Evening at Dockery's Inn

The woods do creak, the mouse does squeal
   A ghastly shiver engulfs the rear of my quill.
Here in a room do I write this note
   Whiskey charges the mind, my imaginations float.
The room lies still lightened by a lamp
    "Dockery's Inn" at the heart of Nou Camp!
Brave hearts of all do skip the name
   Do fear the place at night
To think of the dead, the phantoms, the spirits
   Gives me such an incredulous fright!
Aroused am I by a nocturnal call
   There lies something beneath the darkened hall.
The wolves do bark, the cat does mew
   As I call out her name, "Senorita is that you?"
She bore my love in the far eastern land.
   She played the guitar in our own little band.
Then came an hour; too disastrous it was
   Gets killed in a crash, I'm put behind bars!
I wait till this day for I know she would come
   An entity at her place, a ghost has she become!
The cricket does cry from beneath the bush
   A minstrel does start to sing.
For now do i hear the doorbell ring,
   Cring Cring Cring Cring Cring!!    

Saturday, 14 September 2013

Turning Twenty

  Yet another stupid phase.
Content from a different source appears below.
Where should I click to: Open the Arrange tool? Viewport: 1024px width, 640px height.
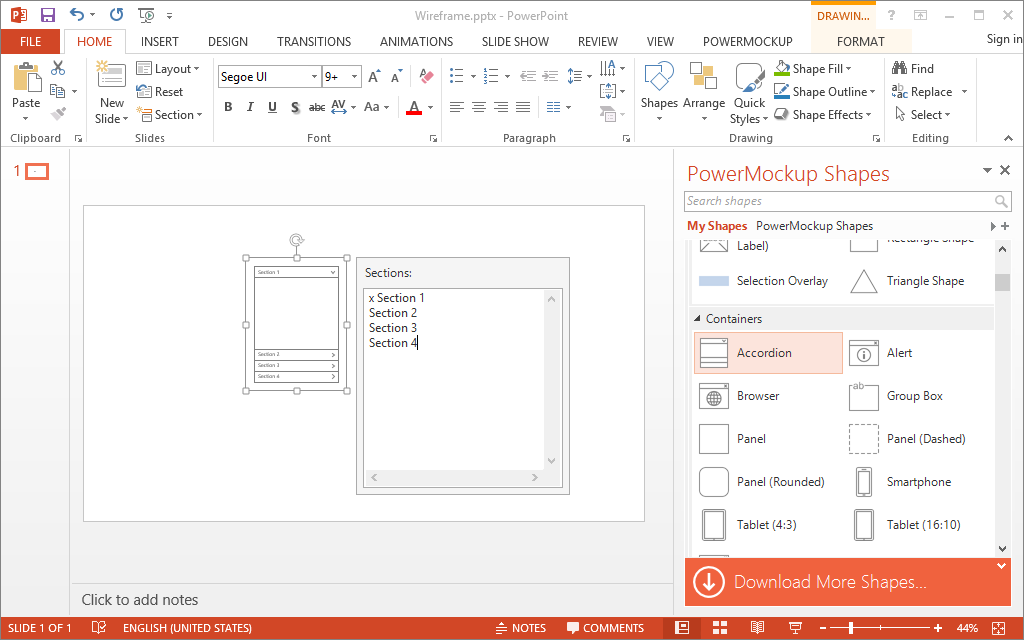coord(703,92)
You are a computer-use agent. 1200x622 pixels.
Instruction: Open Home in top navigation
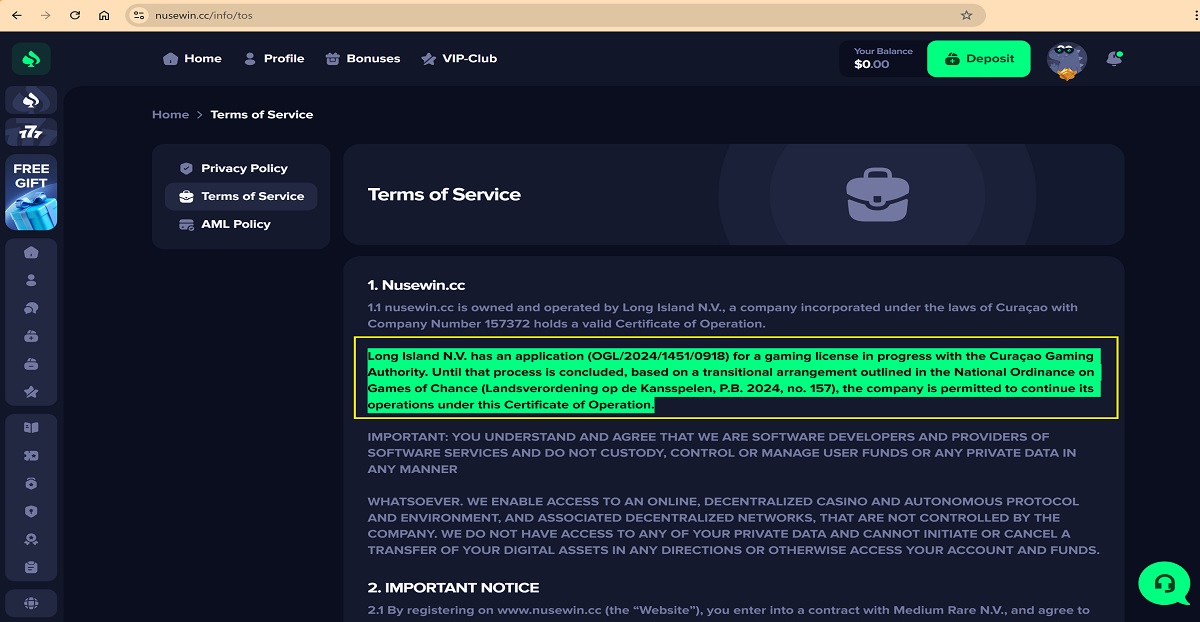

Nonetheless a tinge of happiness clings onto the heart like the last leaf of a brook on the onset of autumn. Reclusive. I flip the pages of a manuscript- a few stained letters of an old forgotten friend litter the floor. I know not of his whereabouts. Some sweet and bitter memories of an expired childhood bring me solace. A sip from the bottle of Budweisser- suffices my desires!
 Happiness is but a momentary phenomenon occuring amidst sadness and bellicosity. To me it is like discovering gold after digging a heap of shit. "Being in a relationship"- one of the worst diseases that mankind has ever suffered from. More contagious than cholera. A parasite in the form of a human sucks you of your freedom and then desolates you.
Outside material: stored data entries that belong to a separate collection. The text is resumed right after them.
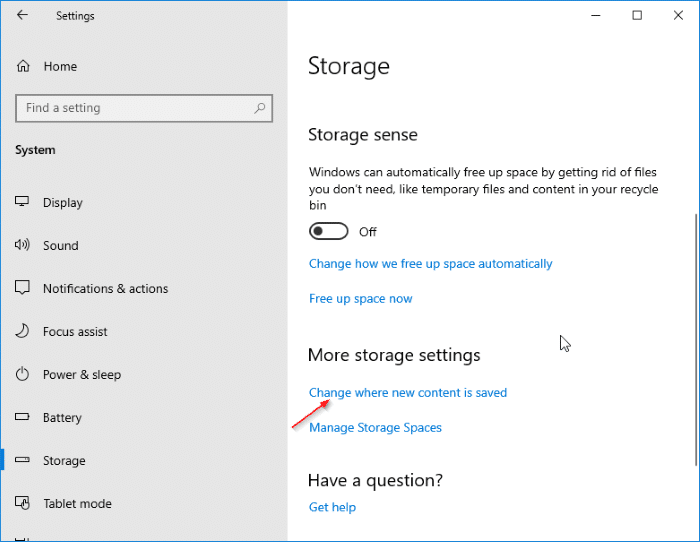Turn on the Storage sense toggle
This screenshot has height=542, width=700.
click(329, 231)
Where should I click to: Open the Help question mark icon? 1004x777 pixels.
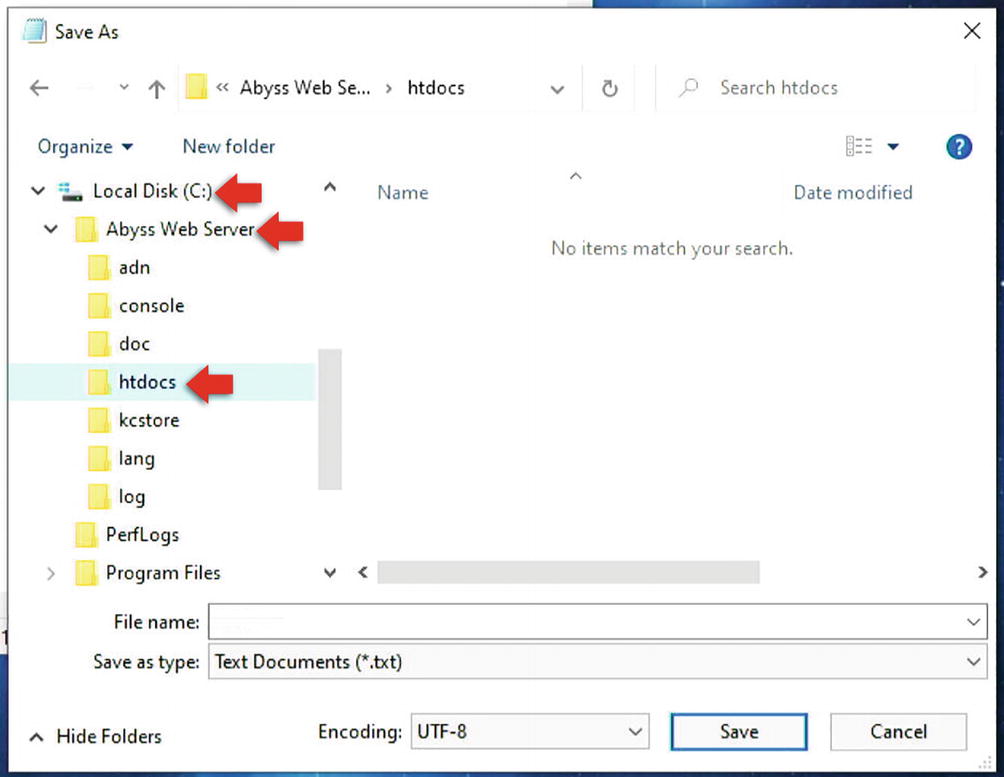tap(959, 147)
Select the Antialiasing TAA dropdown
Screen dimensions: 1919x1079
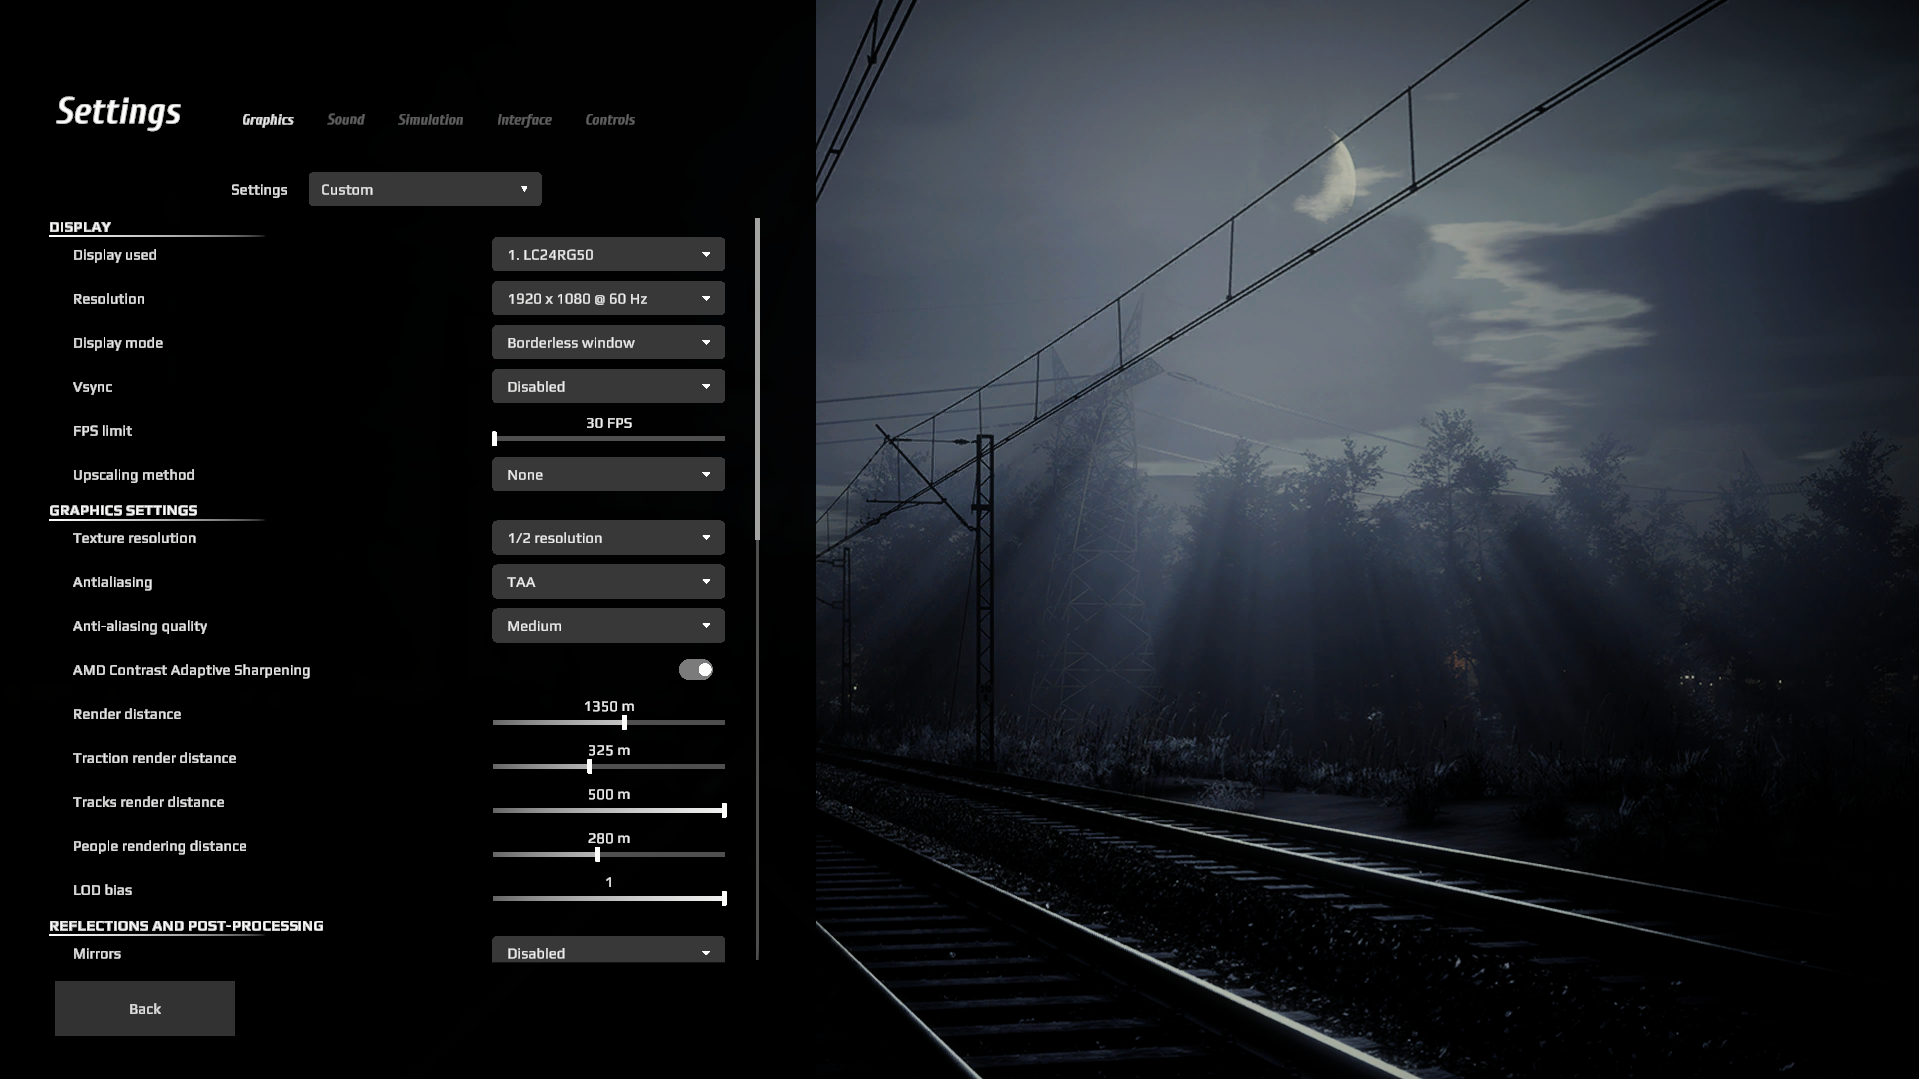pyautogui.click(x=608, y=582)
 The planet shakes with the echo of atrocities raging its lands. The dearth of peace reflects upon the aristrocrats who feel that the implementation of education and moral values would drive away the problem. Until hearing this I thought only my jokes were bad! ( They are but laymen beating about the bush). If only each man wanted peace instead of damsels there would be peace.
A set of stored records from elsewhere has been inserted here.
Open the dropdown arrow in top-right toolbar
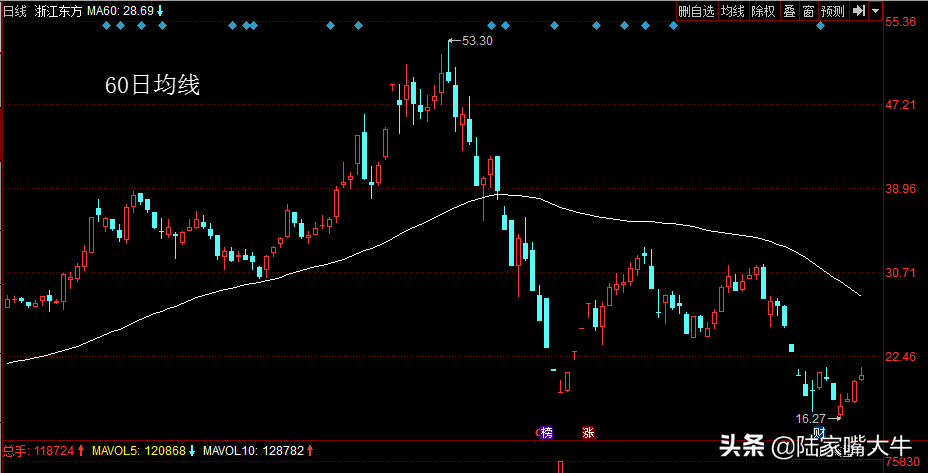928x473 pixels. pyautogui.click(x=875, y=11)
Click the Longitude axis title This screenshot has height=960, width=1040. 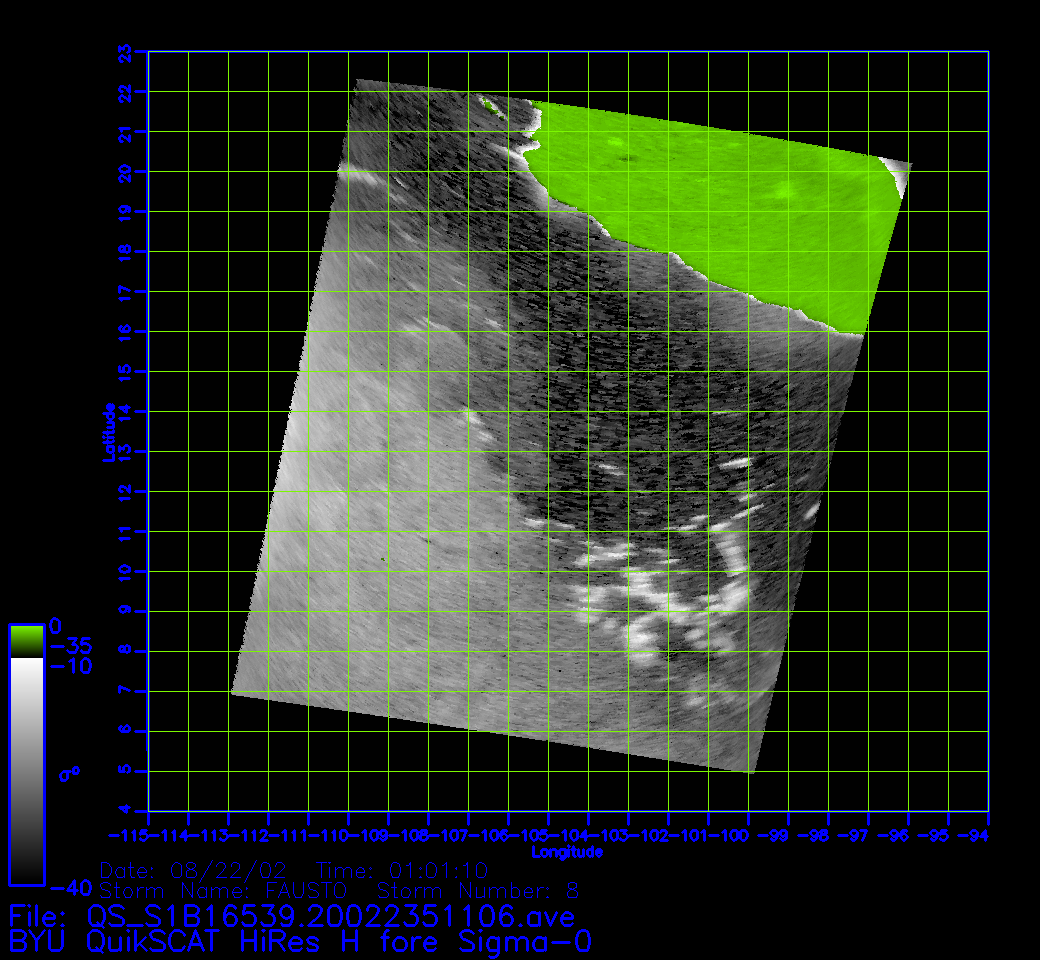pos(567,852)
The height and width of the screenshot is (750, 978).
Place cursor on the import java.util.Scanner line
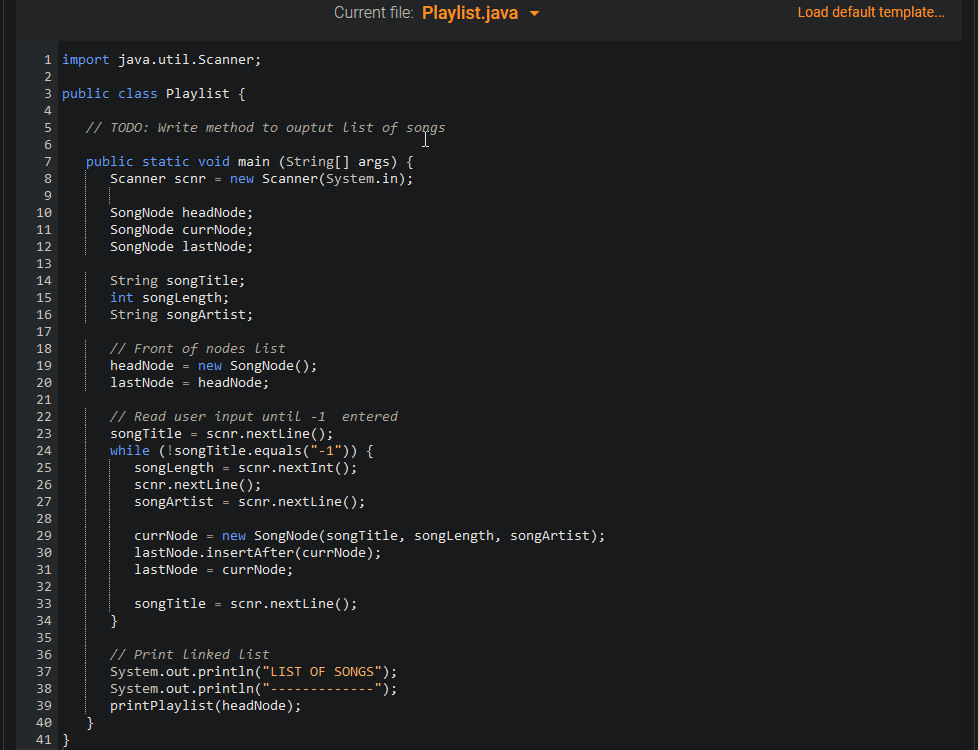point(160,59)
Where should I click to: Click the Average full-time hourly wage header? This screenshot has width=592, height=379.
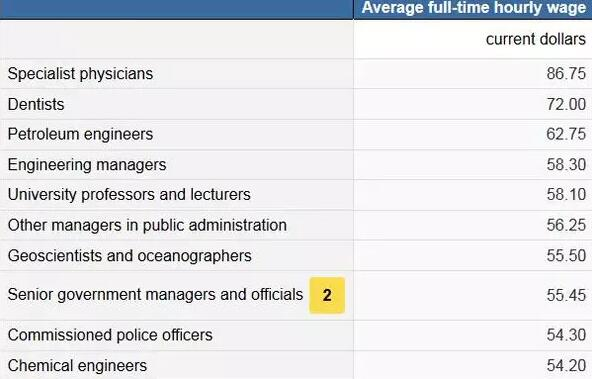click(473, 8)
 Women never realize the aches and plummeting beats of a disbanded heart. For if they realized then they would'nt have been women. In the holy scriptures it is mentioned that God created man but there has been no substantial justification on the creation of women. Perhaps it was the devil himself!!! And as the name suggests "wo-men"- sole criterion for the woes of men. A pity indeed! But its not worth mentioning coz its as plain as a pikestaff.
The day draws to a close so does my happiness. There shall be a day when i will drive away my frustrations in broad daylight. I need an Earth free of sufferings, an Earth where peace pervades all borders, a life that is not driven with limitations, desires that are instantly fulfilled, last but not the least a companion who knows the meaning of trust. For it would be on that fine morning when i shall once again rejuvinate.